O deputado Carlos Zarattini Foto: Estadão

A principal crítica é a supressão total do artigo 11 da atual lei da improbidade administrativa. O trecho trata da violação de principios administrativos. O artigo classifica como improbidade “qualquer ação ou omissão que viole os deveres de honestidade, imparcialidade, legalidade, e lealdade às instituições”. “O conceito aberto do caput tem levado à instauração de processos arbitrários, já que qualquer pretensa violação a princípios pode, em tese,
ser enquadrada como ato de improbidade do art. 11”, afirma Zarattini em seu relatório.

Isso impediria que atos como a nomeação de parentes, o direcionamento da contratação de empresas de financiadores de campanha e até mesmo a falta de publicidade para contas públicas fossem enquadradas como improbidade, como explica o procurador da República Helio Telho. “O agente público se tornará dono do cargo, como na época da monarquia”, disse.

De fato, o projeto deixa claro que apenas “dano efetivo ao patrimônio público” caracteriza a improbidade administrativa. “Imprescindível, ainda, que a Lei defina que o patrimônio público tutelado pela Lei de Improbidade são os bens e direitos de valor econômico, e, nesse sentido, somente o dano efetivo ao patrimônio público é que caracteriza o ato de improbidade e que deve ser ressarcido.”

Outra mudança proposta por Zarattini é a extirpação da modalidade culposa da improbidade administrativa. Ou seja, não poderão ser enquadradas na lei atitudes que forem “imprudentes, negligentes ou imperitas”. “O ponto central da lei é punir o gestor que causar prejuízo ao patrimônio público ou que enriquece de forma ilícita”, disse o petista durante evento fechado do Centro de Liderança Pública (CLP) na última quarta-feira, 14.

 

Dor de cabeça

A proposta pode virar uma dor de cabeça para o presidente da Câmara, Rodrigo Maia (DEM-RJ). Maia já defendeu publicamente que o artigo 11, justamente o trecho suprimido por Zarattini, é “muito amplo” e “gera muita insegurança”. Na semana passada, Maia chegou a abandonar uma entrevista dada ao site O Antagonista ao ser questionado por Helio Telho sobre suas posições sobre o tema.

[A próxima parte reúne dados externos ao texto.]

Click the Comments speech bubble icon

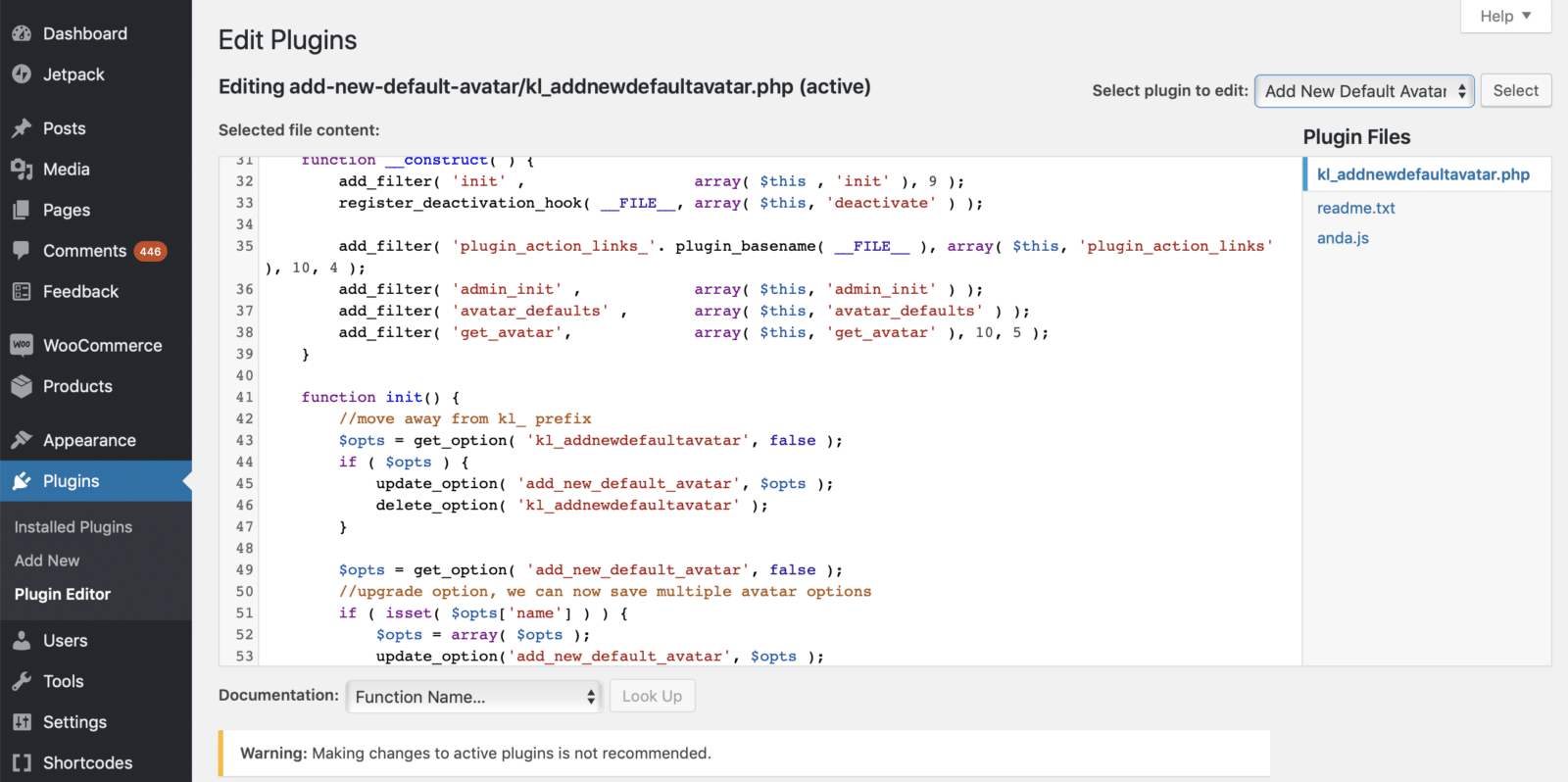tap(22, 251)
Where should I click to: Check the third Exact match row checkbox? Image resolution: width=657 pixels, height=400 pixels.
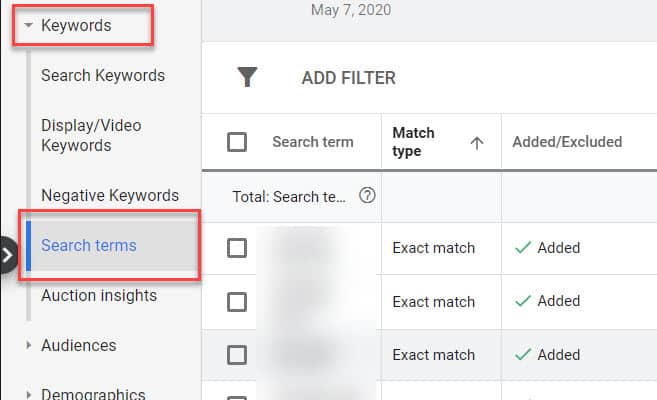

“Ele não pode achar nada porque eu não falei nada. Eu não falei nada, falei apenas que o artigo 11 é 1 artigo muito aberto e gera muita insegurança. O achismo dele sobre esses temas que ele colocou é um desrespeito dele ao presidente da Câmara”, disse Maia, questionando se o procurador gostaria que ele colocasse para votação  um impedimento a recebimentos extrateto.

“Quando um promotor não consegue pegar um agente público por problema algum, pega a questão dos princípios de maneira subjetiva e acaba gerando insegurança. É um artigo de princípio que ninguém entende direito”, disse Maia em coletiva na qual defendeu mudanças na lei.